Task to carry out
For each entry in the listing, produce an exact copy.
++++ Supplied entries
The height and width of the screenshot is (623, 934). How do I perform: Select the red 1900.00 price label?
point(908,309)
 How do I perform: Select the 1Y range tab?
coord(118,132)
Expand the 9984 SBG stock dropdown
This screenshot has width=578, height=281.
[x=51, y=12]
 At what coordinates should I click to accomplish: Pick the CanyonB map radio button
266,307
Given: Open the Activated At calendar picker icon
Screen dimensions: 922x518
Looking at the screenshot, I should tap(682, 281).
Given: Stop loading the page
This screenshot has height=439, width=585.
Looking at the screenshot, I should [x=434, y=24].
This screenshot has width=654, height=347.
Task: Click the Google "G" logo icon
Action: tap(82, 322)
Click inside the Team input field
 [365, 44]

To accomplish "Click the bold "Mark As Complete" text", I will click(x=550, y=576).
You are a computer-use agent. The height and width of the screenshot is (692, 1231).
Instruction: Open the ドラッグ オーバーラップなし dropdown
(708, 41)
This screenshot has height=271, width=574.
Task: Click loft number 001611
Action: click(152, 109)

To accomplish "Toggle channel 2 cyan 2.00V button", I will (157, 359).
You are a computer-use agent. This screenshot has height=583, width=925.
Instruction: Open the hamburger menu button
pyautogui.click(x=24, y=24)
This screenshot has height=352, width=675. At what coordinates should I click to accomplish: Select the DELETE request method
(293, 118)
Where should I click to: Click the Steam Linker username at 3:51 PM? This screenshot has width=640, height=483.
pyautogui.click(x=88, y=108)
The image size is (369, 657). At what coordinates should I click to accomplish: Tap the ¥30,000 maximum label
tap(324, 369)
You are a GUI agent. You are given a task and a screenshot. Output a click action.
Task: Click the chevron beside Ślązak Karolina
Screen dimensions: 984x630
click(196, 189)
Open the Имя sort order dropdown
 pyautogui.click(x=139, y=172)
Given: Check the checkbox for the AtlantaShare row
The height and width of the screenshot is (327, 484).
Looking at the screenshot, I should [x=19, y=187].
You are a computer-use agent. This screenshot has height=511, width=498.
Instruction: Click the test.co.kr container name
++++++++
Solution for this problem
The height and width of the screenshot is (623, 934). How do I perform: Select the red 1900.00 price label?
point(908,309)
 How do I perform: Select the 1Y range tab?
coord(118,132)
Expand the 9984 SBG stock dropdown
This screenshot has width=578, height=281.
[x=51, y=12]
 At what coordinates should I click to accomplish: Pick the CanyonB map radio button
266,307
Given: Open the Activated At calendar picker icon
Screen dimensions: 922x518
Looking at the screenshot, I should tap(682, 281).
Given: Stop loading the page
This screenshot has height=439, width=585.
Looking at the screenshot, I should [x=434, y=24].
This screenshot has width=654, height=347.
Task: Click the Google "G" logo icon
Action: tap(82, 322)
Click inside the Team input field
 [365, 44]

To accomplish "Click the bold "Mark As Complete" text", I will click(x=550, y=576).
You are a computer-use agent. The height and width of the screenshot is (692, 1231).
Instruction: Open the ドラッグ オーバーラップなし dropdown
(708, 41)
This screenshot has height=271, width=574.
Task: Click loft number 001611
Action: click(152, 109)

To accomplish "Toggle channel 2 cyan 2.00V button", I will (157, 359).
You are a computer-use agent. This screenshot has height=583, width=925.
Instruction: Open the hamburger menu button
pyautogui.click(x=24, y=24)
This screenshot has height=352, width=675. At what coordinates should I click to accomplish: Select the DELETE request method
(293, 118)
Where should I click to: Click the Steam Linker username at 3:51 PM? This screenshot has width=640, height=483.
pyautogui.click(x=88, y=108)
The image size is (369, 657). At what coordinates should I click to accomplish: Tap the ¥30,000 maximum label
tap(324, 369)
You are a GUI agent. You are given a task and a screenshot. Output a click action.
Task: Click the chevron beside Ślązak Karolina
Screen dimensions: 984x630
click(196, 189)
Open the Имя sort order dropdown
 pyautogui.click(x=139, y=172)
Given: Check the checkbox for the AtlantaShare row
The height and width of the screenshot is (327, 484).
Looking at the screenshot, I should [x=19, y=187].
You are a computer-use agent. This screenshot has height=511, width=498.
Instruction: Click the test.co.kr container name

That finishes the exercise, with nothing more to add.